How to get the formula of the energy of EM waves? I am trying to get the formula for energy of EM waves:
$$W = \frac{E^2 + B^2}{2}$$  calculating the work done on a test charge by the force: $$\mathbf F = q(\mathbf E + v \times \mathbf B)$$ $\mathbf E$ and $\mathbf B$ are vectors of the type $\mathbf F(u)$, $u = (\mathbf {k.x} - \omega t)$ and $\omega = \frac{c}{|k|}$ solutions of Maxwell wave equation.
It seems go well until I get  $$\frac{\partial  E_v}{\partial t} = \mathbf {j.E}$$ where the left side is power per unit of volume and $\mathbf j$ is density of current.
But if I try to get rid of $\mathbf j$, using the Maxwell equation:
$$\mathbf j = \nabla \times \mathbf B - \frac{\partial \mathbf E}{\partial t}$$ the right side vanishes. And it is not a surprise, because the wave equation, from which $\mathbf E$ and $\mathbf B$ are solutions requires no charges or currents.
Searching the web, the energy formula comes from circuits, inductors and capacitors storing energy. Energy of EM waves simply use that results.
The other approach is from Lagrangian, but in this case, as I understand, it is the opposite way:  the expression for the energy is postulated, and Maxwell equations are derived from it.
Is it possible to derive the quadratic energy expression from the wave equation and Lorentz force?
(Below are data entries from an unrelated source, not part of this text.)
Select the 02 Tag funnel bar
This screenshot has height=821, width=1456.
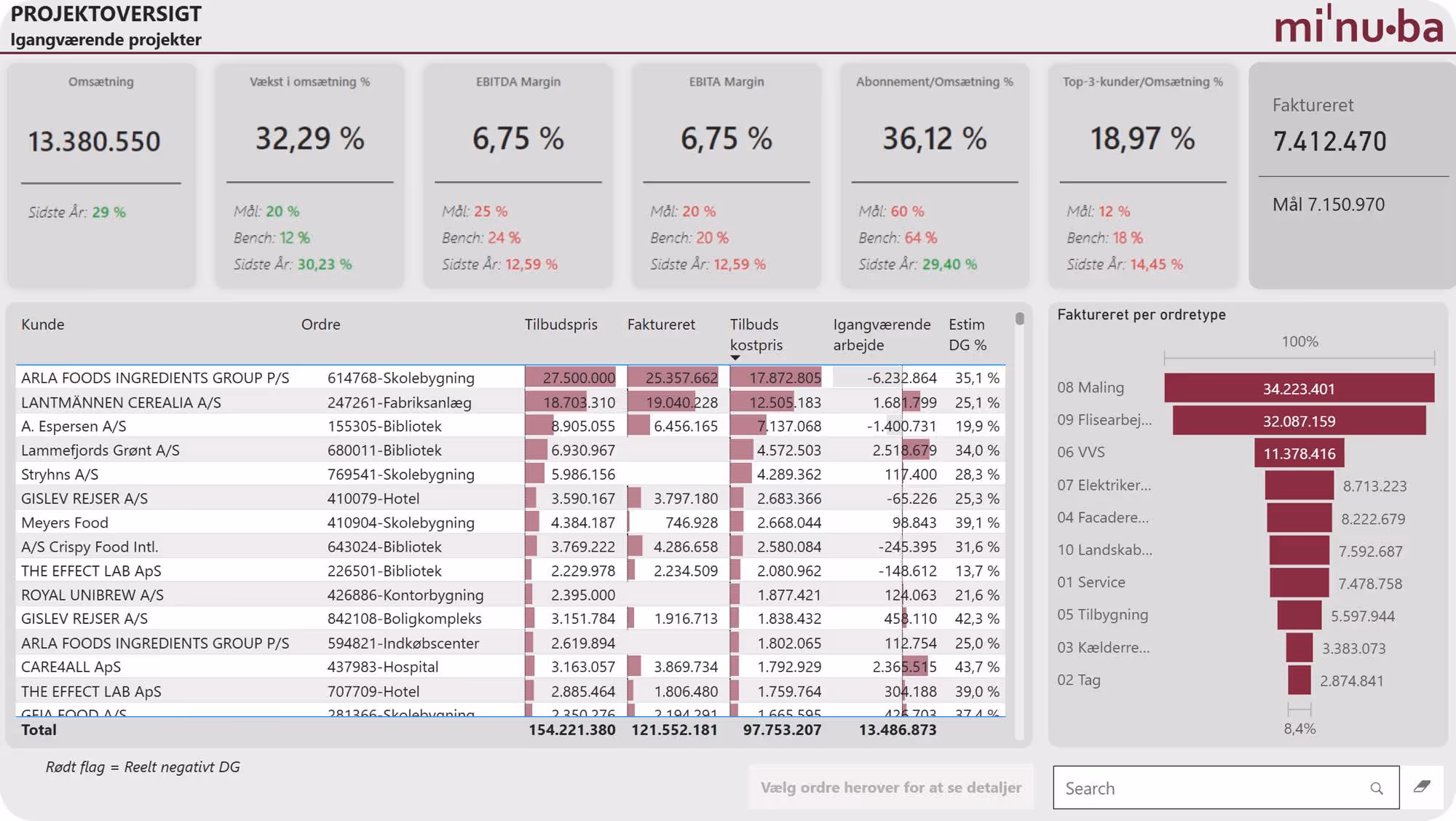[x=1299, y=681]
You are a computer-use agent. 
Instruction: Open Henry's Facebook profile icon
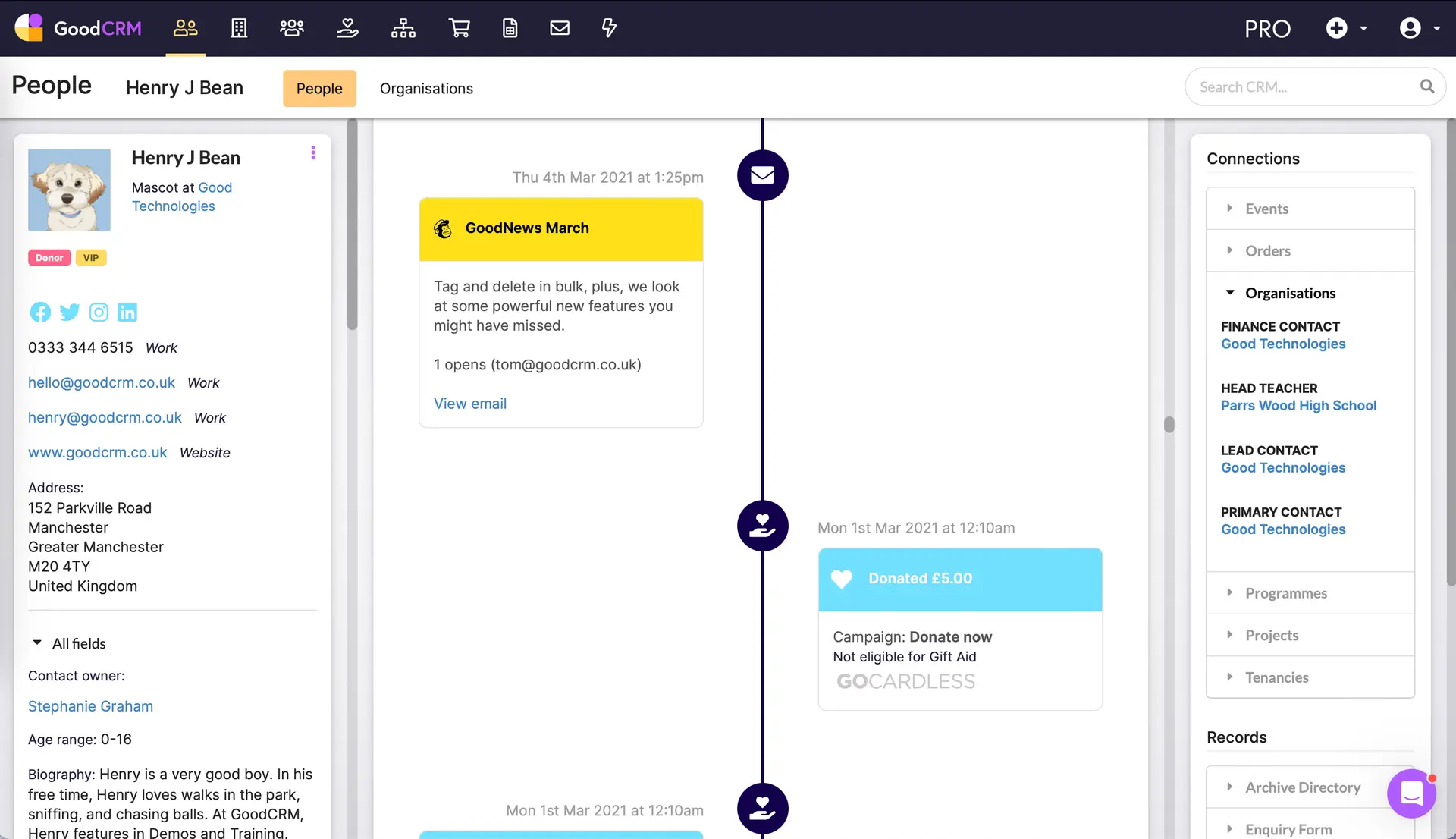(40, 312)
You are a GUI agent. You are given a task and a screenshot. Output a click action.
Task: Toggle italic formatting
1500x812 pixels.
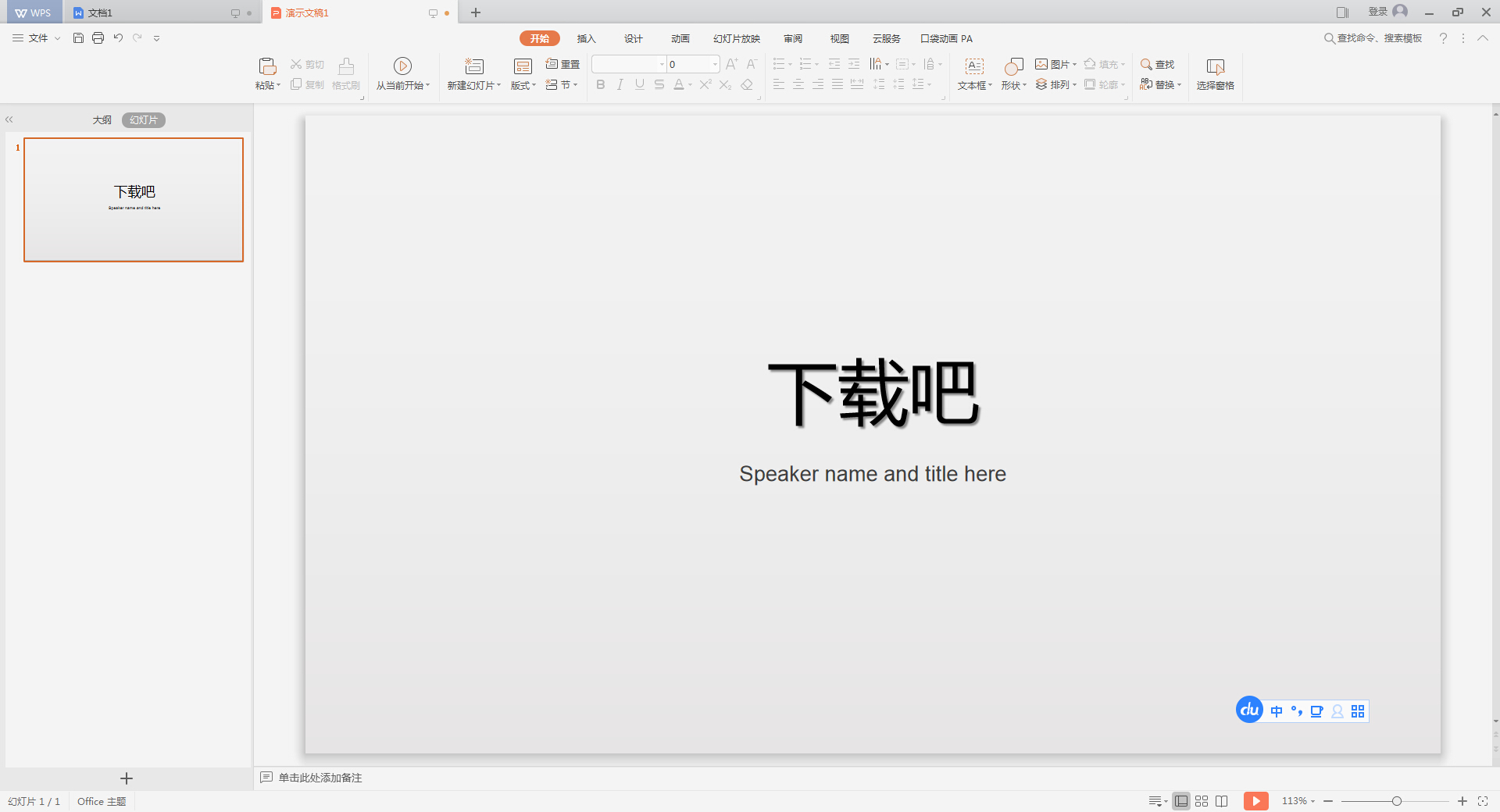[x=620, y=84]
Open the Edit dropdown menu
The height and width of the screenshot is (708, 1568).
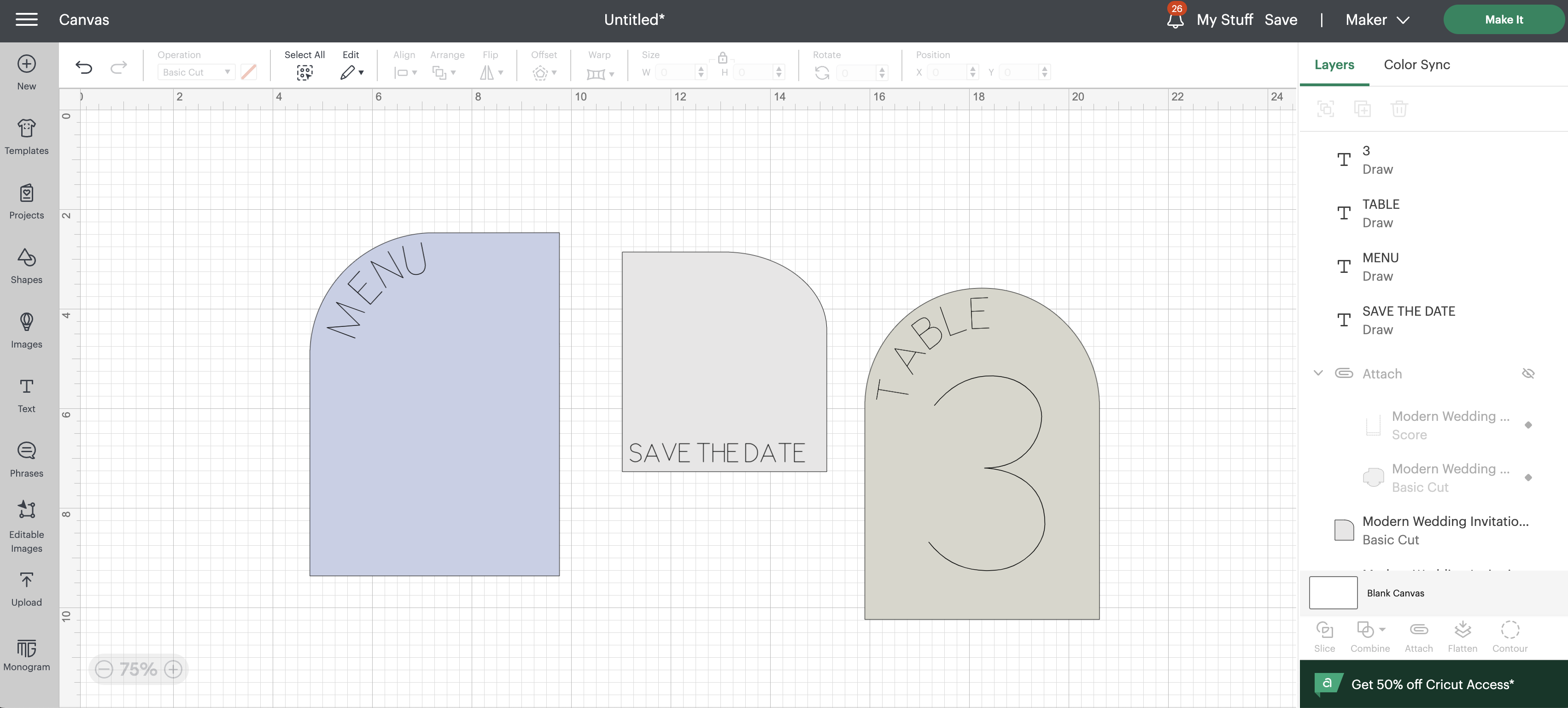351,72
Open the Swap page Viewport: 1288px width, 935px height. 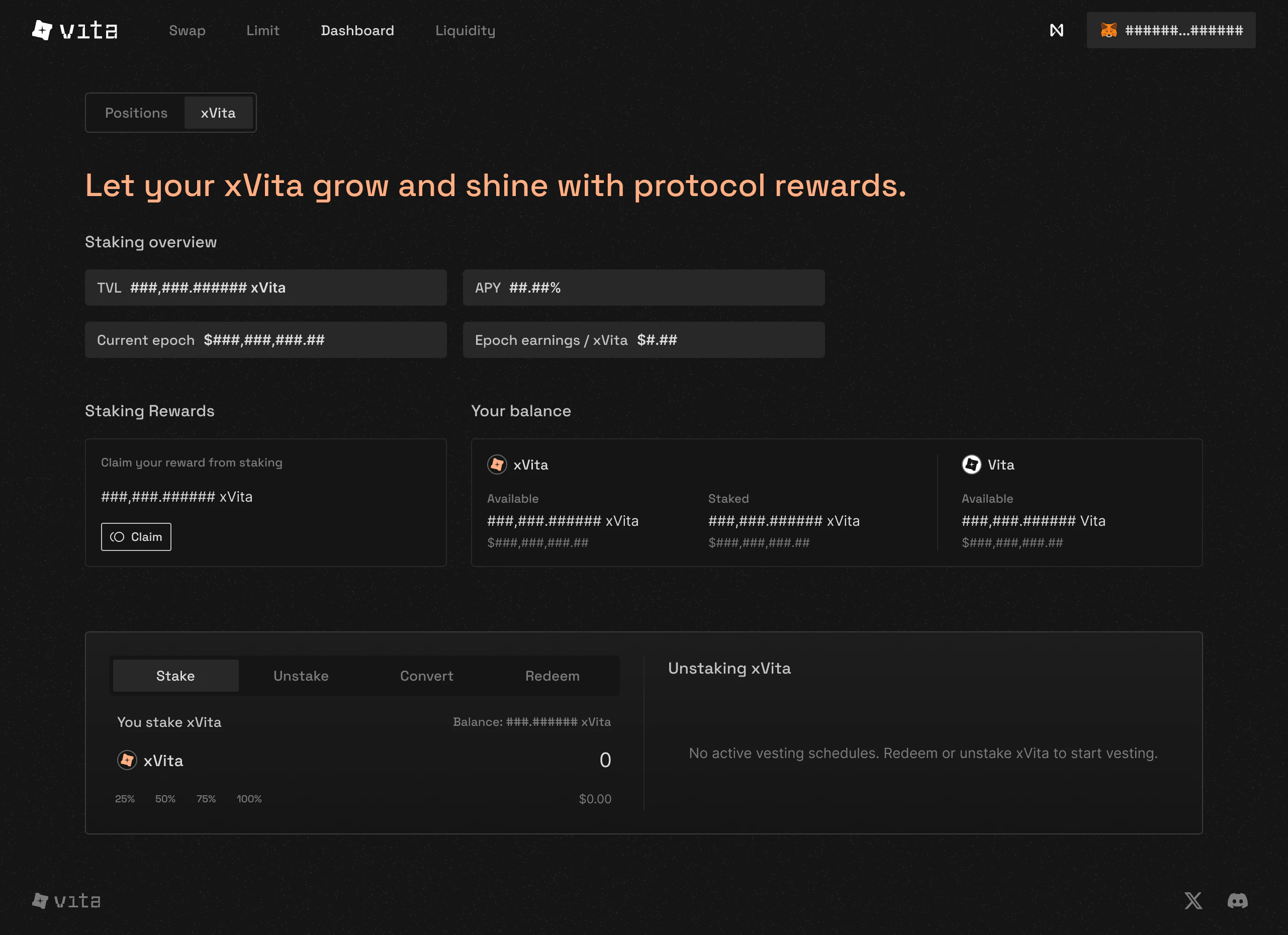click(187, 31)
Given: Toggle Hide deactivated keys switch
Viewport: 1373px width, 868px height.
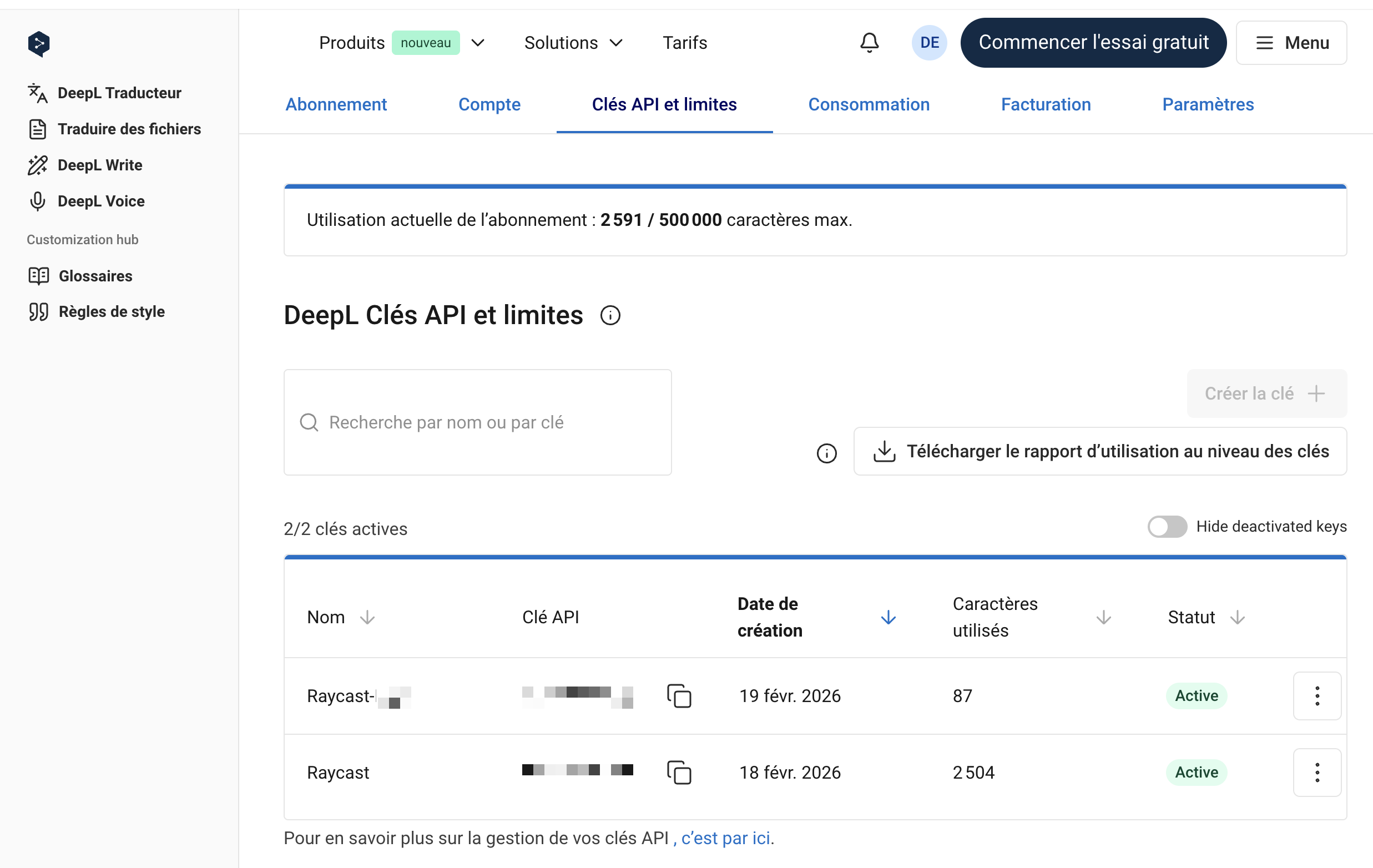Looking at the screenshot, I should pyautogui.click(x=1167, y=526).
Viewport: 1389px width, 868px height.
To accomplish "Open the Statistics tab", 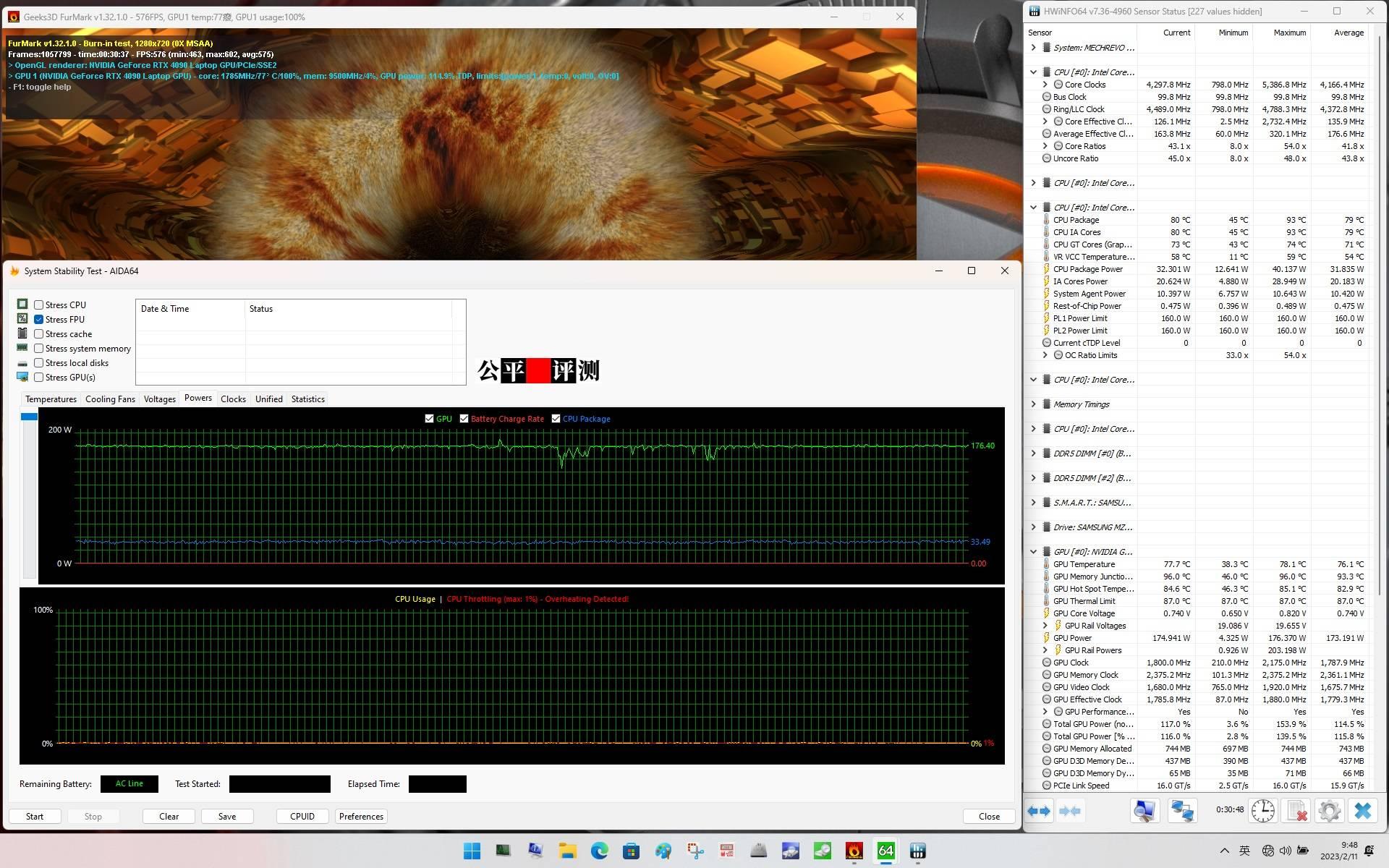I will pos(307,399).
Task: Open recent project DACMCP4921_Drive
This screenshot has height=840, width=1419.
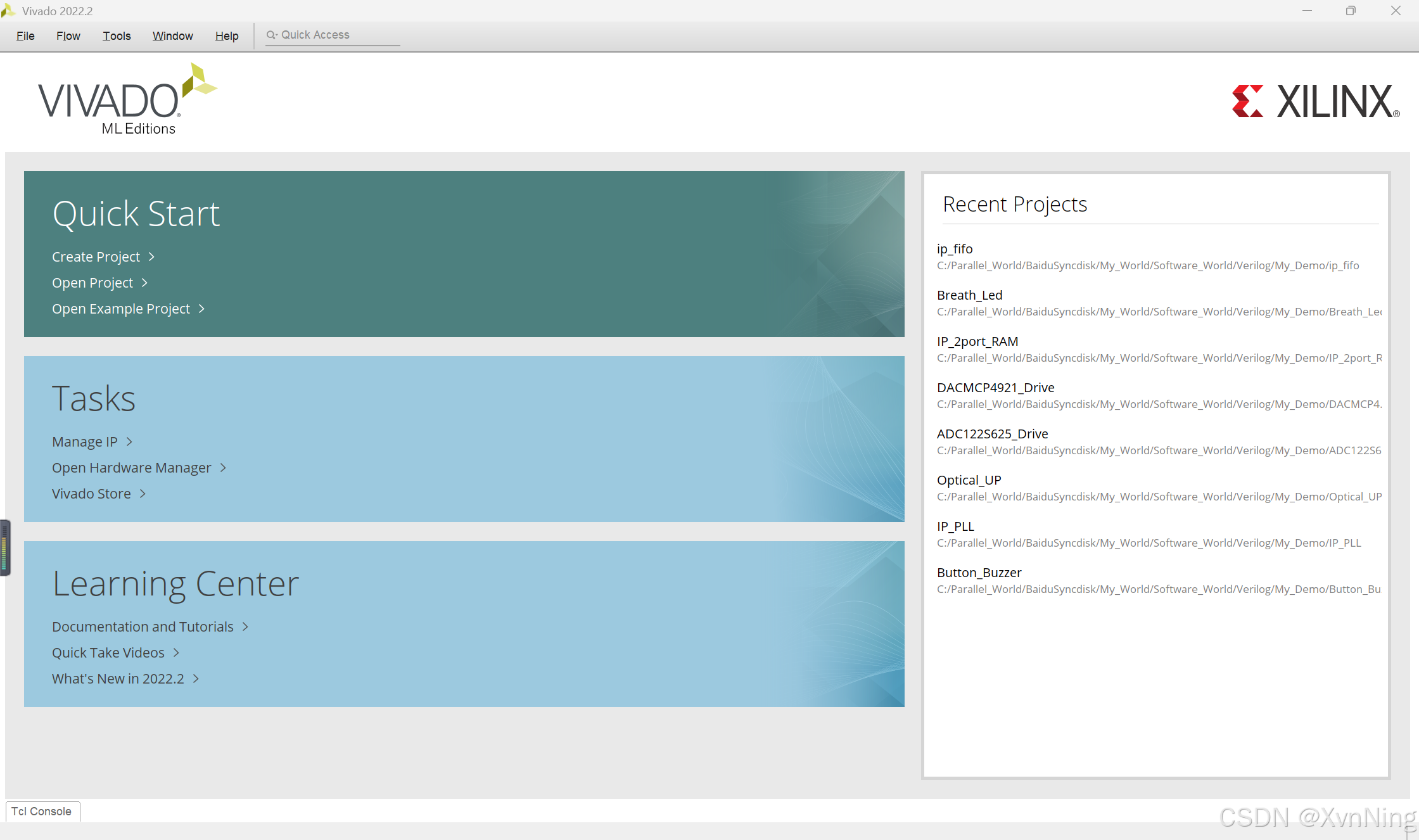Action: [995, 388]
 A: The usual approach is to calculate the power due to Joule's heat, given by $\mathbf{j}\cdot\mathbf{E}$. Starting with the Maxwell equations
$$\nabla \times\mathbf{B}=\frac{4\pi}{c}\mathbf{j} + \frac{1}{c}\frac{\partial\mathbf{E}}{\partial t},\\
\nabla \times\mathbf{E}=- \frac{1}{c}\frac{\partial\mathbf{B}}{\partial t}.
$$
Multiplying the first equation by $\mathbf{E}$ we can express the Joule's heat as
$$\frac{4\pi}{c}\mathbf{j}\cdot\mathbf{E} = 
-\frac{1}{c}\mathbf{E}\cdot\frac{\partial\mathbf{E}}{\partial t} + \mathbf{E}\cdot(\nabla \times\mathbf{B}).$$
Further
$$-\frac{1}{c}\mathbf{E}\cdot\frac{\partial\mathbf{E}}{\partial t} = -\frac{1}{2c}\frac{\partial\mathbf{E}^2}{\partial t},$$
whereas
$$\mathbf{E}\cdot\nabla \times\mathbf{B} = \nabla (\mathbf{B}\times\mathbf{E}) + \mathbf{B}\cdot(\nabla\times\mathbf{E}).$$
Here the last term is transformed using the other Maxwell equation, as it was done previously for $\mathbf{E}$, whereas the first term produces the Pointing vector.
I suppose one could re-derive this using the work done by the field on a point charge, but then it is not clear where the currents in your question come from (there is only one charge).